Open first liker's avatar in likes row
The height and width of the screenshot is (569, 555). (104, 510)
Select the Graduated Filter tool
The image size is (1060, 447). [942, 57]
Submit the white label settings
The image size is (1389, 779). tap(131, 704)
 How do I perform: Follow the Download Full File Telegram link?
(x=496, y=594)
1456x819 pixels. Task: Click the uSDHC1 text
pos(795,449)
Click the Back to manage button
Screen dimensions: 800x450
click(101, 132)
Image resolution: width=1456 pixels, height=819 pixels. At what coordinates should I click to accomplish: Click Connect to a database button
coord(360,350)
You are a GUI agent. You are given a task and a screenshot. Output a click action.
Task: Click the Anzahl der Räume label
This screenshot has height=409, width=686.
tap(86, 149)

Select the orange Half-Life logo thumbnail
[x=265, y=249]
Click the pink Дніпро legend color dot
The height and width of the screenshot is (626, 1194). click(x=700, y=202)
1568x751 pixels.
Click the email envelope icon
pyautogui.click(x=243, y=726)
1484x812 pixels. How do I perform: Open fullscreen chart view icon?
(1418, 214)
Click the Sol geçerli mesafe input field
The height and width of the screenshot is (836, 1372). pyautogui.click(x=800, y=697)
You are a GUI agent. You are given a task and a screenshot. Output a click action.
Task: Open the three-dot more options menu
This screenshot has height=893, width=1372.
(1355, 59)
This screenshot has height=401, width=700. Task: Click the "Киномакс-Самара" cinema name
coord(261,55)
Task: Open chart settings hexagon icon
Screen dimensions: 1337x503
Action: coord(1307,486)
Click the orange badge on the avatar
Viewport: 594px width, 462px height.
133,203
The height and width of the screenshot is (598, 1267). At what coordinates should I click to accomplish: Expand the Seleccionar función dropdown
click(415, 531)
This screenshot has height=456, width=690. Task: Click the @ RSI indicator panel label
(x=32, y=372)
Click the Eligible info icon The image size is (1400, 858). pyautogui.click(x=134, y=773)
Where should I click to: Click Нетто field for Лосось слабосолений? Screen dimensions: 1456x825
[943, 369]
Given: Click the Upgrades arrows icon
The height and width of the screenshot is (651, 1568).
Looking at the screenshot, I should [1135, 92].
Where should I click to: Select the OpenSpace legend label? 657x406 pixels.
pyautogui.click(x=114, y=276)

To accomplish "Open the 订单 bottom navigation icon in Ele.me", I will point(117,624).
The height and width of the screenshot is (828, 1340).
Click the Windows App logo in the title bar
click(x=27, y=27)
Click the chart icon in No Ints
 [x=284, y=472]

__________

■ WRITTEN REQUEST ■
From the items above, pick out every line that contains the string "size" and copy those lines. Matching is case-sensitive.

■ FULL RESPONSE ■
The image size is (1060, 447). [942, 57]
The image size is (1389, 779). tap(131, 704)
Click the Eligible info icon The image size is (1400, 858). pyautogui.click(x=134, y=773)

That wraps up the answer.